La circulaire mentionne que les dispositions contractuelles doivent être examinées. L’administration doit vérifier s’il s’agit effectivement de revenus découlant de la cession ou de la concession de droits d’auteurs. Il est possible qu’à l’occasion de ce contrôle, l’administration fiscale constate qu’un abus fiscal a été commis.

Les parties disposent de leur liberté contractuelle. Si, pour une précision bien déterminée, un accord a été conclu entre les intéressés par le biais d’une convention collective ou par un autre biais, concernant une répartition précise entre les revenus provenant de la cession ou concession de droits d’auteurs et d’autres revenus, cette convention sera acceptée par l’administration pour autant que celle-ci coïncide avec la réalité. En effet, le droit fiscal est d’ordre public – en toutes circonstances et donc également dans ce cas-ci – et se base sur la réalité. Il convient de systématiquement vérifier s’il s’agit bien de revenus provenant de la cession ou concession de droits d’auteurs.

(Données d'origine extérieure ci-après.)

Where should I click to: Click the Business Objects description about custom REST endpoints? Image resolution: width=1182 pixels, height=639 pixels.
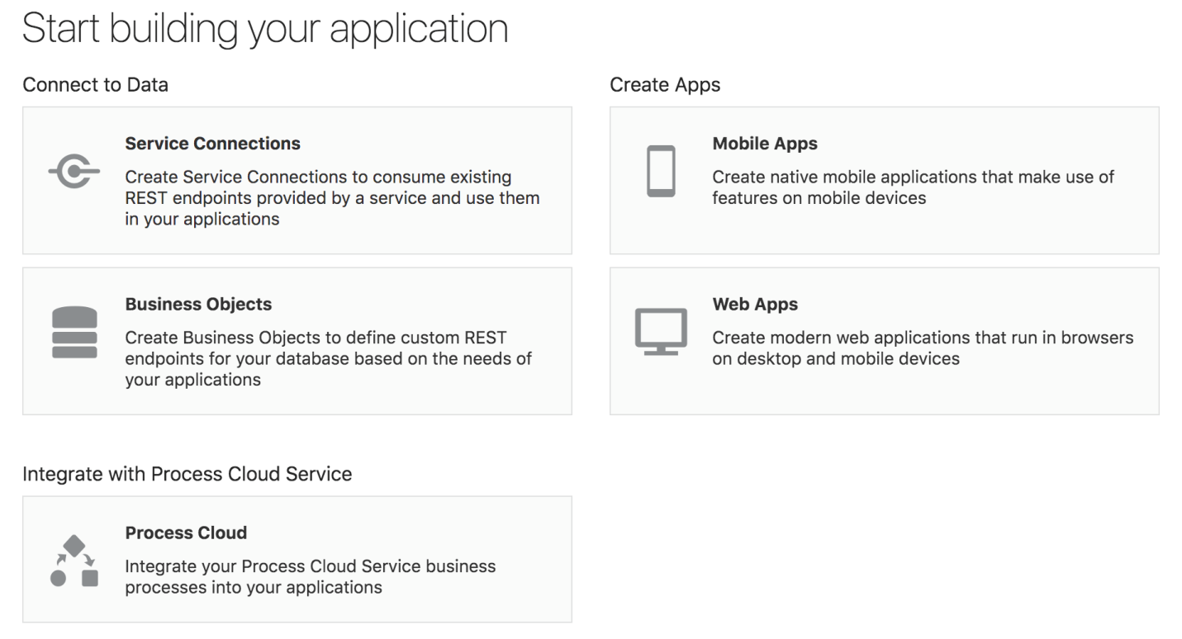(328, 359)
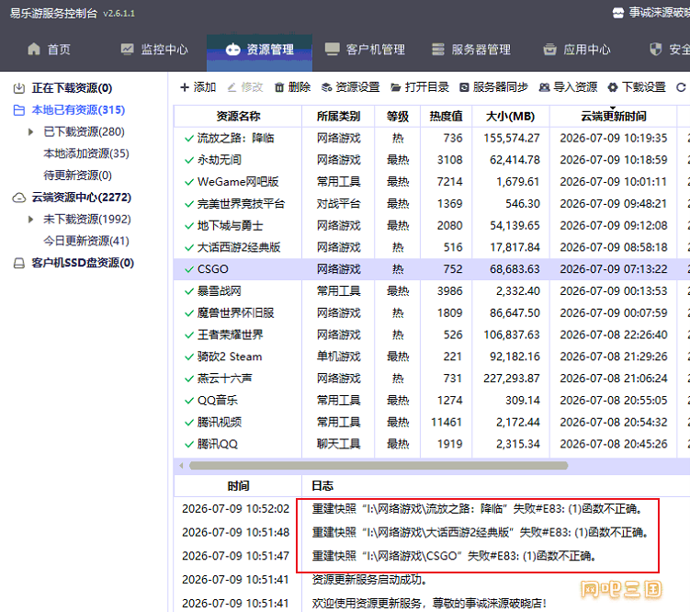Click the 首页 home icon

pos(34,49)
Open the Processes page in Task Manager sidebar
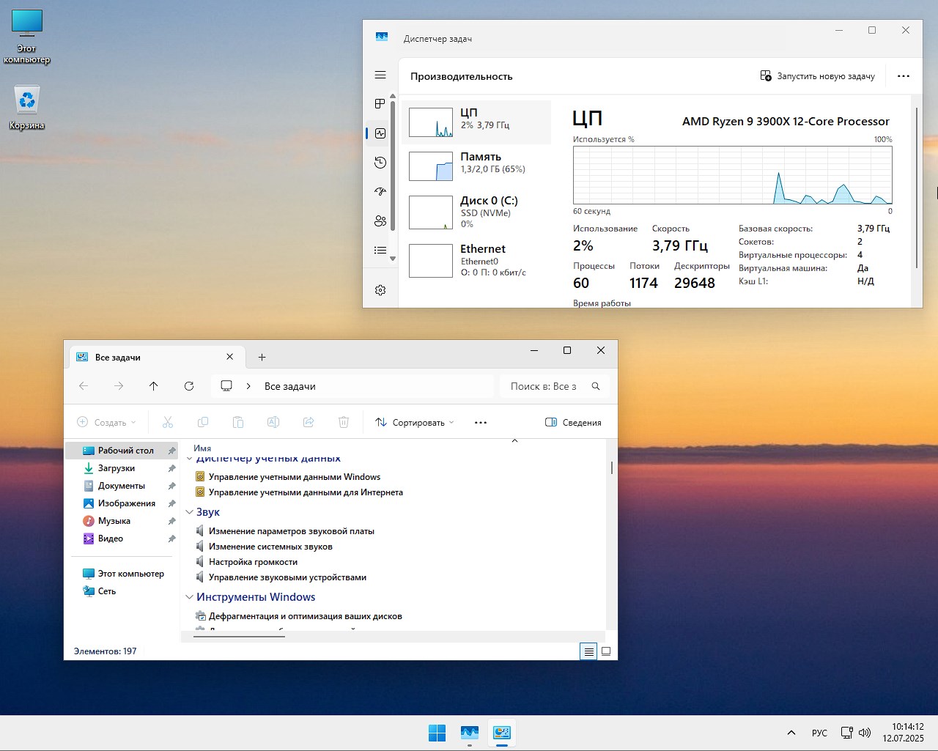 [x=380, y=104]
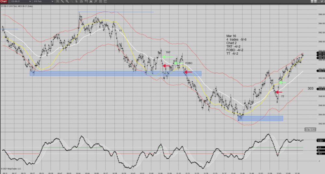Image resolution: width=325 pixels, height=174 pixels.
Task: Choose the cursor pointer tool icon
Action: click(x=77, y=2)
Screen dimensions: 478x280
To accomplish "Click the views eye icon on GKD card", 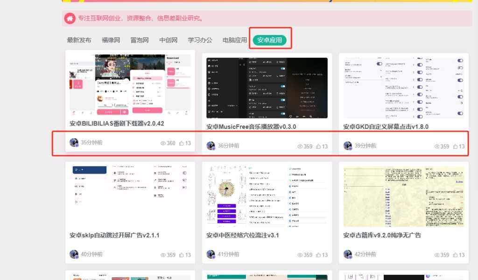I will coord(437,147).
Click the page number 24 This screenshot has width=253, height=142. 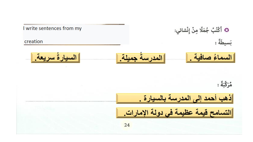click(x=127, y=125)
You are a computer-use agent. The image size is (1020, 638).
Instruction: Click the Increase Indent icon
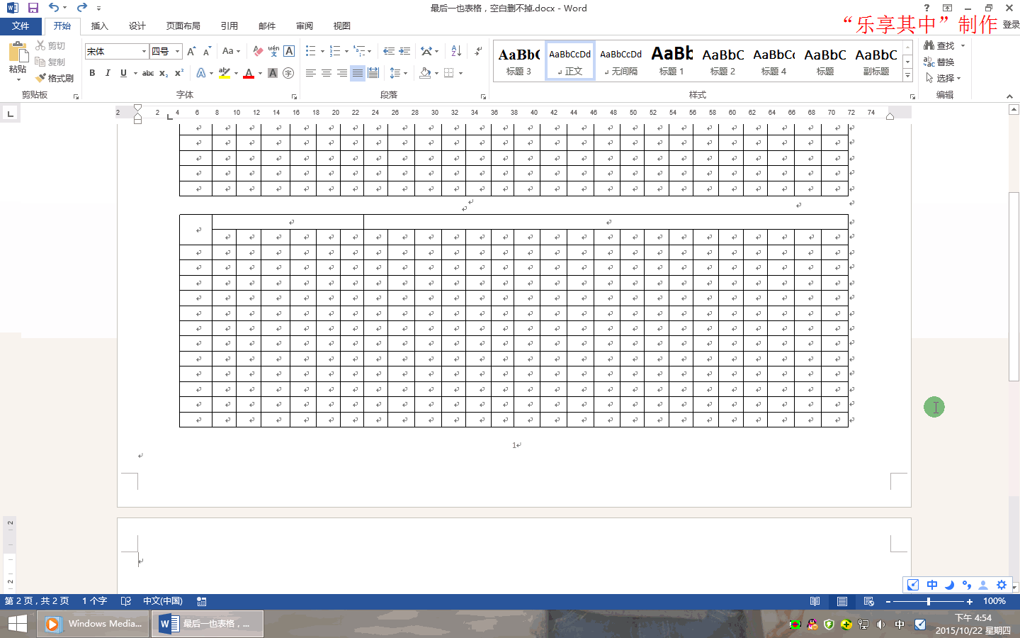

Compte tenu de l'article 344, § 1er, du Code des impôts sur les revenus 1992 (CIR 92), lorsqu’on signe une nouvelle convention qui remplace un contrat non encore échu, il importe que l’on puisse clairement démontrer les motivations qui ont conduit à la conclusion de la nouvelle convention. Les éléments essentiels qui ont conduit les parties en présence à modifier les termes de l'accord qui les liaient précédemment, doivent apparaître clairement.

3) Le service des Décisions anticipées n’a transmis aucun dossier aux fins de contrôle à l’ISI. L’introduction d’une demande de ruling ne peut aboutir au démarrage d’un contrôle auprès du contribuable concerné.

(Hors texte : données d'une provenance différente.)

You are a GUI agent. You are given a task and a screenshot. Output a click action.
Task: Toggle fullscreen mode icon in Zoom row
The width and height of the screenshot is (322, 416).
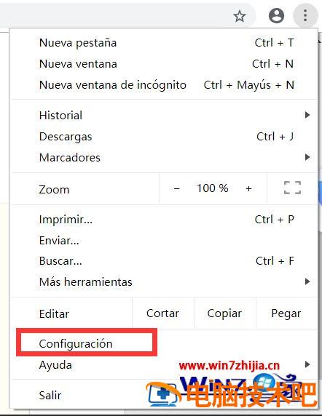pos(292,188)
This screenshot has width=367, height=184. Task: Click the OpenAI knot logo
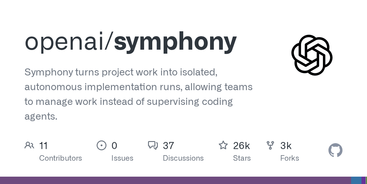312,55
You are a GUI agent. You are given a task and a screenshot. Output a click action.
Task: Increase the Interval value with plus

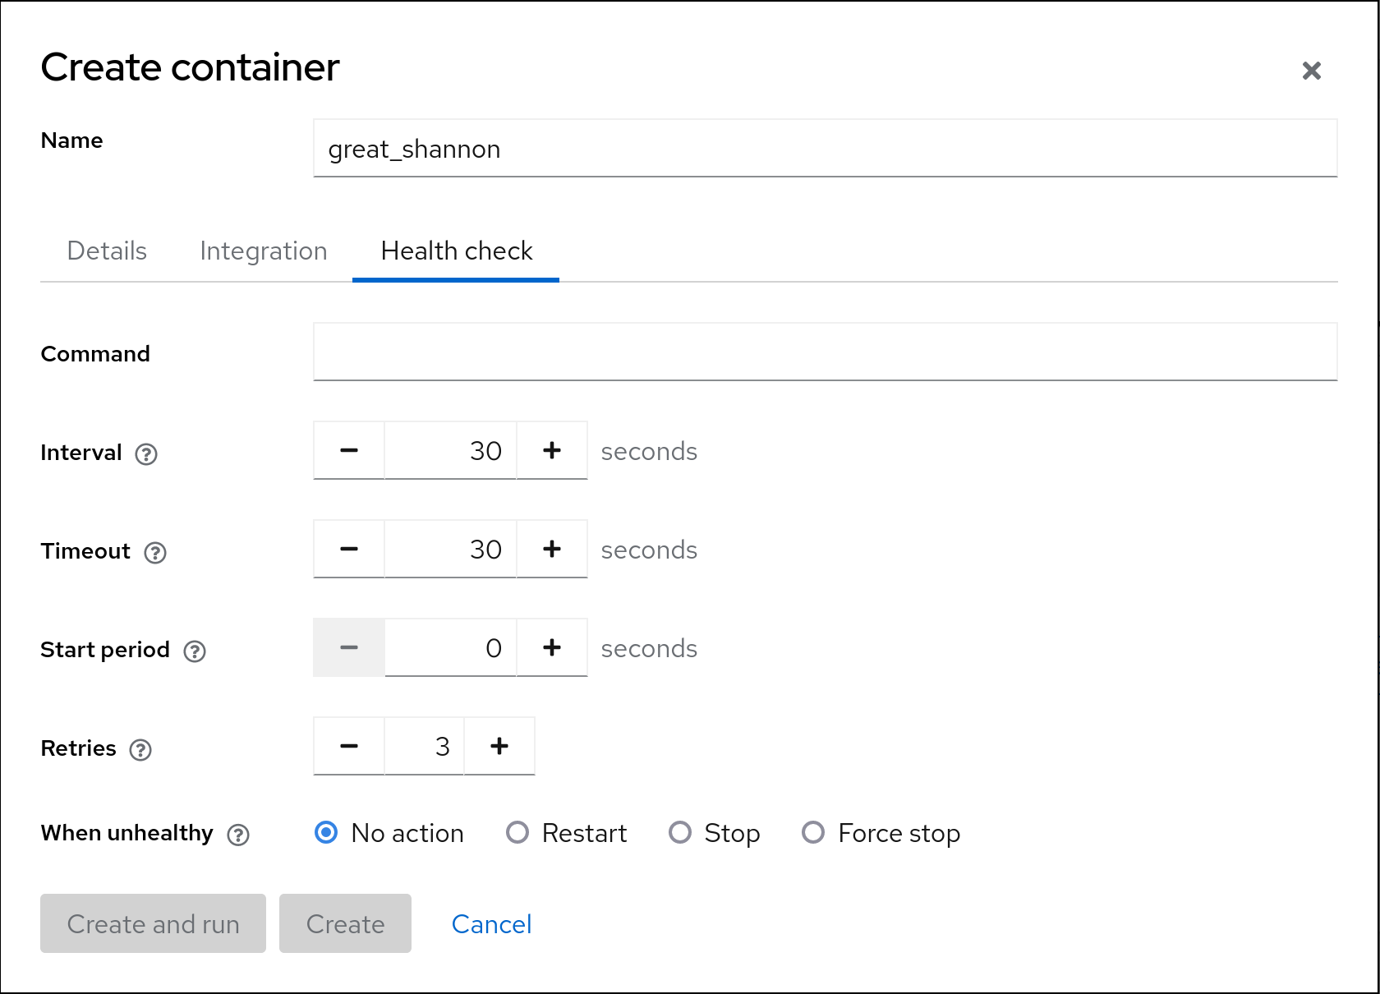[x=552, y=450]
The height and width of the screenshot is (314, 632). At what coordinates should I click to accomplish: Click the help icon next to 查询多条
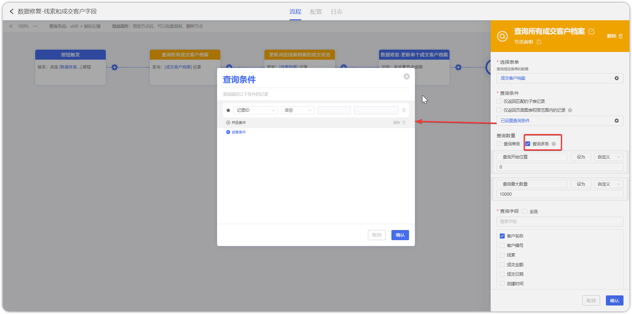tap(554, 144)
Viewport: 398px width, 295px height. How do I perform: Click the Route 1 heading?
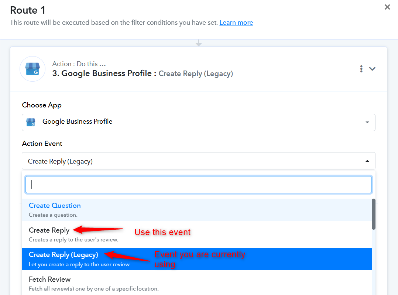coord(28,10)
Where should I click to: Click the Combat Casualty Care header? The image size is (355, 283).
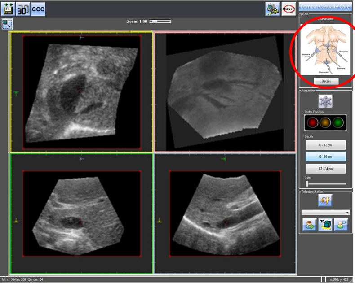pyautogui.click(x=326, y=6)
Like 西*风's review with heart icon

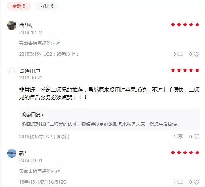coord(197,54)
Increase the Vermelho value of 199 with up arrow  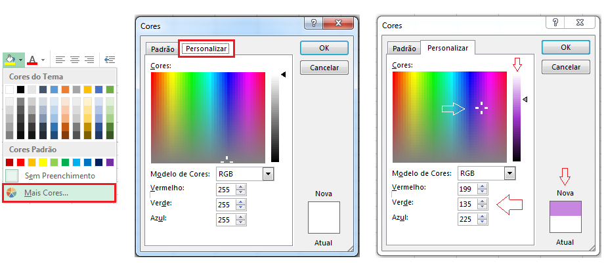483,186
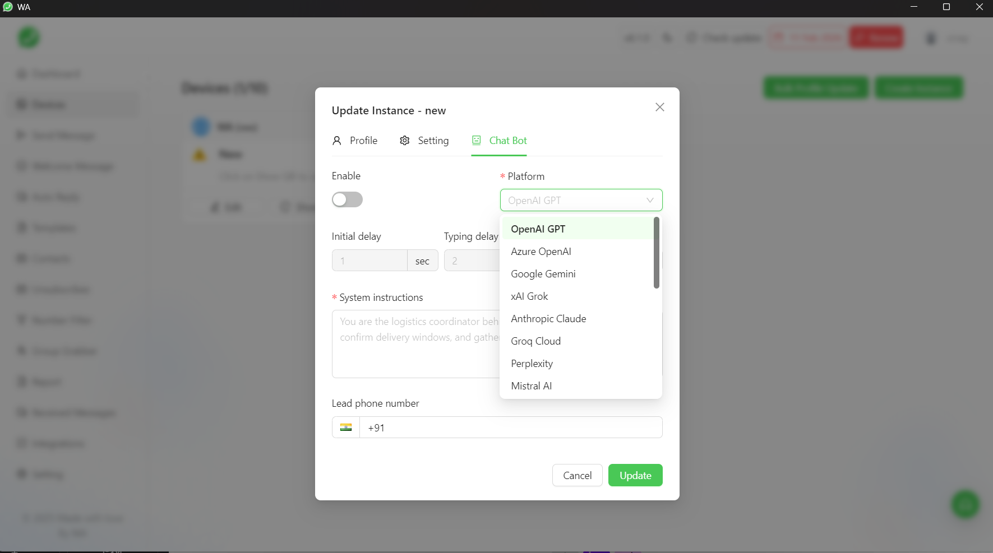
Task: Click the WA app logo in title bar
Action: 8,7
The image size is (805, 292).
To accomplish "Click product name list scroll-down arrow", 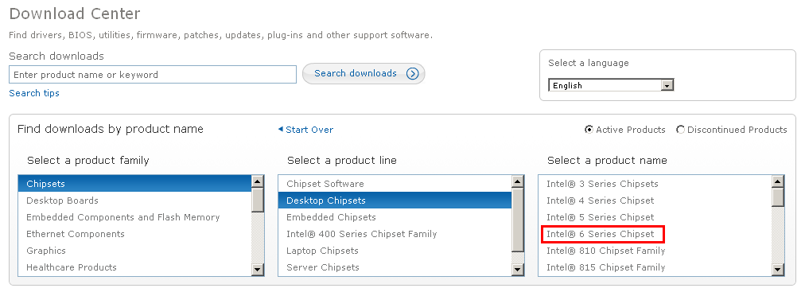I will coord(778,269).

Il est souligné que, non seulement l’AGISI mais également l’AGFisc, traitent des dossiers en matière de droits d’auteurs. L’ISI a enquêté sur près de septante-cinq dossiers. Les données précises concernant les investigations menées par l’AGISI et l’AGFisc ne sont pas disponibles. Une partie de ces investigations ont abouti à des résultats et ont été closes avec l’accord du contribuable. Le secret professionnel m’interdit de communiquer au sujet des procédures pendantes.

4) Je peux confirmer qu’un échange d’idées a eu lieu entre mon cabinet, l’administration et des professionnels du secteur journalistique, à l’occasion duquel les principes susmentionnés ont été rappelés. L’administration reste ouverte à de plus amples discussions.

5) Je rappelle que l’état actuel de la législation ne me permet pas d’établir un pourcentage de répartition général entre les revenus de droits d’auteurs et les autres revenus professionnels, ni pour les journalistes freelance, ni pour quelconque autre catégorie professionnelle que ce soit.